Task list ::
1 - Print the passage of the satire on leaked government emails from "Penetration of the" up to and including "out of office.".
2 - Give what follows in the satirical article about the government's leaked emails, picking up after its last sentence.

Page ::
Penetration of the heart of government by dodgy Russian hacker types has allowed innovative research.

Statistical analysis of the government’s emails has been published today on Wikileaks, the natural home of Swedish rape porn. The research reveals that the extreme gangbang the “United” Kingdom has been calling government over the last few days is like Malcolm Tucker directed a Japanese hentai cartoon. Top of the list for email phrases was “cocking fuck, what fresh hell is this?” which has been sent so frequently from the Prime Minister’s account that it is possibly part of her out of office.

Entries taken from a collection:
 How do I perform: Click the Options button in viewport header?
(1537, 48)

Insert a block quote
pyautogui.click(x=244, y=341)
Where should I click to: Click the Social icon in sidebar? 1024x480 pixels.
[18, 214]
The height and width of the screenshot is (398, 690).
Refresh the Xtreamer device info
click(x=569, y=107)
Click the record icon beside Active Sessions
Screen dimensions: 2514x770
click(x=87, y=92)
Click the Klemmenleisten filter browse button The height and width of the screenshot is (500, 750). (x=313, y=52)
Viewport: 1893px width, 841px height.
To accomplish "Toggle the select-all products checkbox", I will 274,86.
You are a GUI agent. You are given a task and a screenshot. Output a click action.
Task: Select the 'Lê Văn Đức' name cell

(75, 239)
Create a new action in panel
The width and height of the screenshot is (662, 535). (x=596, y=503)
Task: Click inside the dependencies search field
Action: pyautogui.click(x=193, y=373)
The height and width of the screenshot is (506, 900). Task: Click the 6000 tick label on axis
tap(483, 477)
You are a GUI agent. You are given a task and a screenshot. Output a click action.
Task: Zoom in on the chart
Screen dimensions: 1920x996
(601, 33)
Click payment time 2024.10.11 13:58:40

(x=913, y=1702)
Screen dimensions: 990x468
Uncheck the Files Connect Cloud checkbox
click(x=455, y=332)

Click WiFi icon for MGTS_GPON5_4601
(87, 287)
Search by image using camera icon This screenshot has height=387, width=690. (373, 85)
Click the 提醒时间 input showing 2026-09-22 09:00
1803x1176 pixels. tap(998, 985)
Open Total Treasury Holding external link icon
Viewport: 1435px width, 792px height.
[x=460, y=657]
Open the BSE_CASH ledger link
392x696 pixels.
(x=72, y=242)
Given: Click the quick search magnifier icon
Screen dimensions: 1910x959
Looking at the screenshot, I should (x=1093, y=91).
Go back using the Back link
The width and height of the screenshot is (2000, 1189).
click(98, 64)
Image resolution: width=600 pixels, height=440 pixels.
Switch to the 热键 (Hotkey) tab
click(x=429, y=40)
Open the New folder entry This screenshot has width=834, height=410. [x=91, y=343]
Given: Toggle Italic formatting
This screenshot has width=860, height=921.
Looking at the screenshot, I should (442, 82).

Answer list ::
1 -
Penetration of the heart of government by dodgy Russian hacker types has allowed innovative research.

Statistical analysis of the government’s emails has been published today on Wikileaks, the natural home of Swedish rape porn. The research reveals that the extreme gangbang the “United” Kingdom has been calling government over the last few days is like Malcolm Tucker directed a Japanese hentai cartoon. Top of the list for email phrases was “cocking fuck, what fresh hell is this?” which has been sent so frequently from the Prime Minister’s account that it is possibly part of her out of office.

2 -
Criticism of cuts in police numbers following the attack on Manchester was met with the unofficial internal response “Can we arrange a celebrity sex tape scandal? Does Ariane Grande have a step mom or a step sister? We need to get this finger pointed elsewhere.” To defend against future criticism of austerity, the 1922 Committee recommended any discussion of future cuts use the code word “scissoring”. However, fears about urban unrest continue to dominate the political landscape. Controversially, an email received by the Prime Minster from the leader of Kensington Council expressed fears about the risk of “Big Black Dicks marching in the streets having been wound up by militant lesbians from the Socialist Worker.”

The youth vote also came in for criticism, with “hardcore left wing teen agitators” blamed for reaching out their communist tentacles and “seducing the straight white vote with unfunded promises, with shit like free massages on the NHS giving prospective Labour voters squirting orgasms.”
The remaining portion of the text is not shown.